Infatti gli ebrei che vivevano in Unione Sovietica, ammontavano a circa 4.000.000. Fu scelto di eliminare fisicamente gli ebrei dell’Unione Sovietica, con i nuclei di sterminio mobili, appositamente creati.

Mentre le truppe tedesche avanzavano, alle loro spalle, altri soldati tedeschi, iniziarono un sistematico massacro che, secondo le valutazioni degli storici, provocò oltre 1.500.000 morti.

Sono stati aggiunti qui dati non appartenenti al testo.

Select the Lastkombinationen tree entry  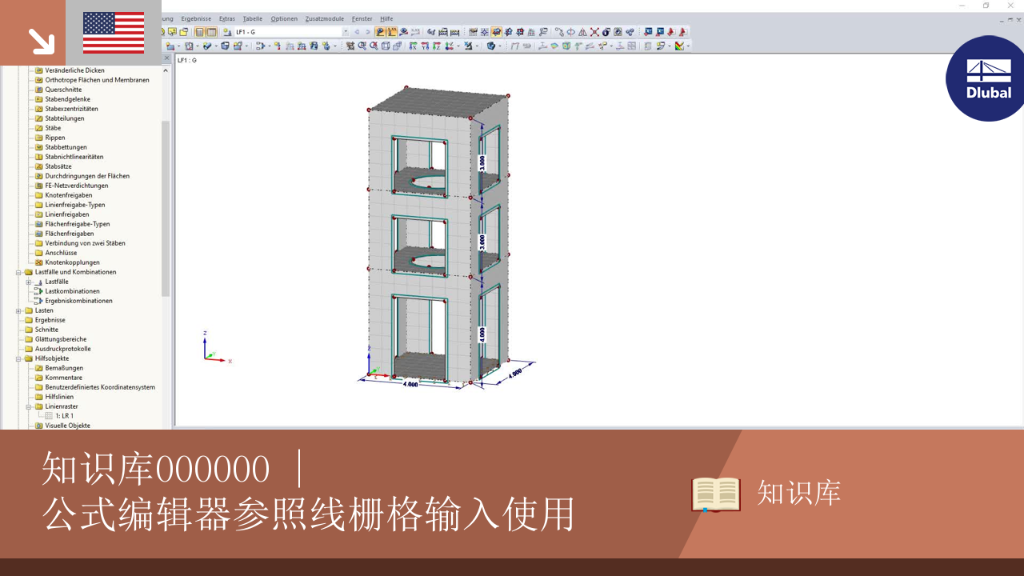[72, 291]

Con la soluzione di sterminare sul posto gli ebrei si attuò, per la prima volta, un piano di eliminazione fisica.

Soluzione finale – 1942

Tuttavia, il sistema di sterminare gli ebrei, dove vivevano, non poteva essere adottato al di fuori dell’Unione Sovietica. Lo sterminio degli ebrei occidentali non poteva essere attuato con mezzi così brutali ed evidenti. Non si potevano assassinare in massa gli ebrei olandesi, francesi, greci alla luce del sole.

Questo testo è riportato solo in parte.